In a response to the advisory, Cisco said that the bad actors initially access the routers primarily through stolen or weak administrative credentials, noting that configuration changes like disabling logging and downloading firmware requires such credentials. The vendor added that “there is no indication that any Cisco vulnerabilities were exploited. Attackers used compromised credentials to perform administrative-level configuration and software changes.”

In addition, stolen code-signing certificates noted in the agencies’ advisory are not from Cisco, the company said.

A Highly Skilled Threat Group

Callie Guenther, senior manager of cyberthreat research at Critical Start, said in a note sent to Security Boulevard tactics indicate BlackTech’s proficient tech skills.

“The fact that BlackTech is targeting branch routers demonstrates a calculated approach to exploit the trusted relationships these routers hold within corporate networks,” Guenther said. “The use of customized firmware backdoors, which can be enabled and disabled through specially crafted packets, further underscores the advanced nature of this campaign.”

Routers and other Internet of Things (IoT) devices, which tend to come with lax security as seen by the number of home routers that still run with default factory-set credentials, said John Gallagher, vice president of Viakoo Labs.

“Whether remote offices, home offices, warehouses, or factory floors, many organizations have powerful network-connected devices that are outside the direct management of IT,” Gallagher said. “This leads to situations like described here, where IoT devices within a foreign operation were used to gain initial access.”

Move to Devices with Secure Boot

The agencies and Cisco are recommending that organizations upgrade their network devices to those with secure boot capabilities, monitor inbound and outbound connections from network devices to external and internal systems.

For more robust detection, network defenders should monitor network devices for unauthorized downloads of bootloaders, and review logs generated by network devices and monitor for unauthorized reboots, operating system version changes, changes to the configuration, or attempts to update the firmware.

The alert about BlackTech highlights the U.S. government’s belief that China poses a significant threat the countries national security and economy.
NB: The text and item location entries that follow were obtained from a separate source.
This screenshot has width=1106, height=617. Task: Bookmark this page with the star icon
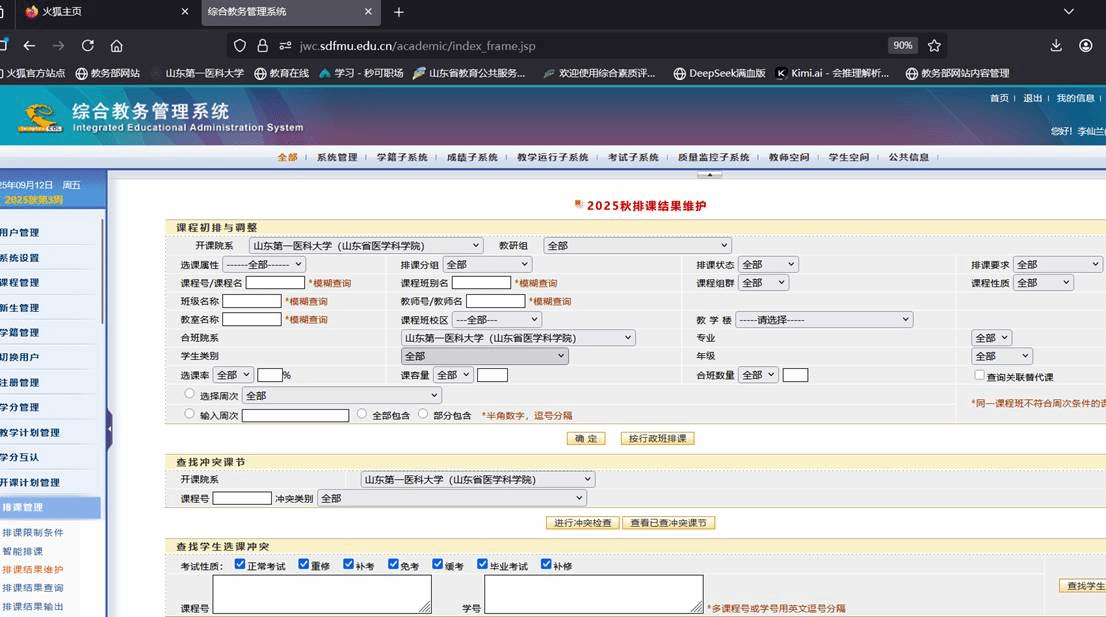(934, 45)
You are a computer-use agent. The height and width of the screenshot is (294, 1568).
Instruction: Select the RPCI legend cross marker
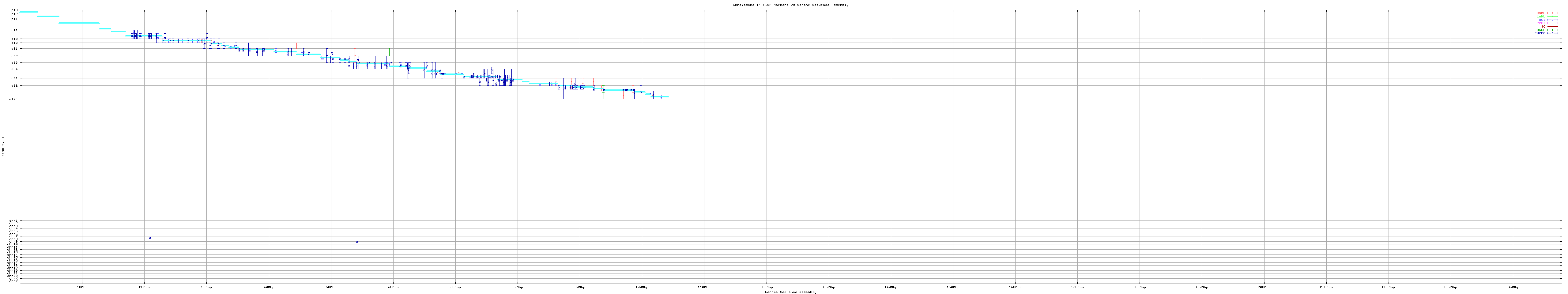pyautogui.click(x=1553, y=23)
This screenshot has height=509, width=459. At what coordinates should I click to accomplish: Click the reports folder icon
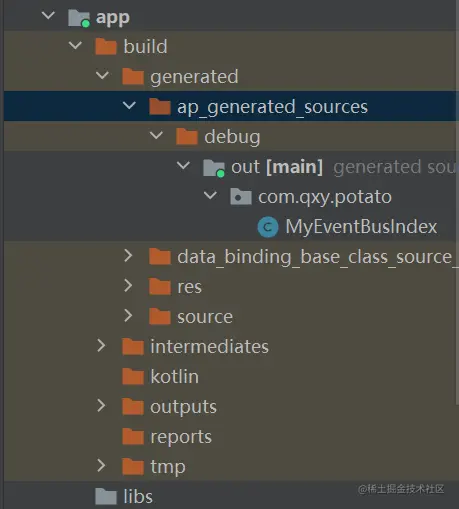click(133, 437)
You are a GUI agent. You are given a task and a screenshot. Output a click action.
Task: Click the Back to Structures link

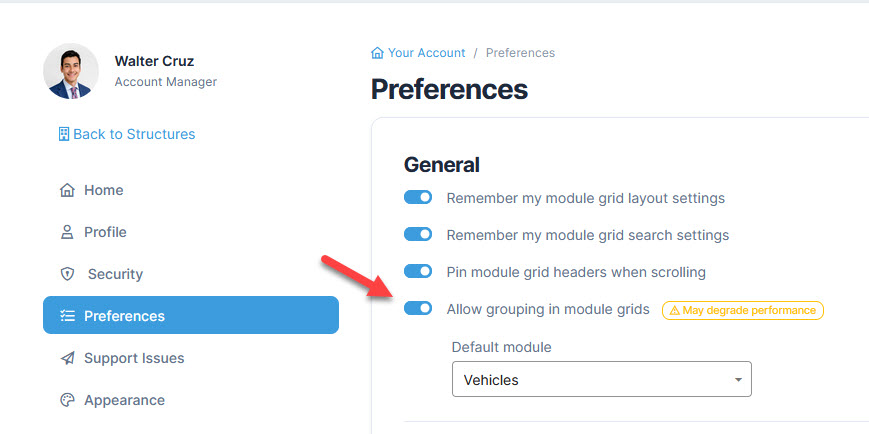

The U.S. Office of the Director of National Intelligence in its 2023 annual threat report called China “the broadest, most active, and persistent cyber espionage threat to the U.S. Government and private-sector networks.”

Meanwhile, China earlier this month accused the United States intelligence community of running malware and cyber-espionage campaigns against it and other countries – including Russia, Iran, and North Korea – for more than a decade.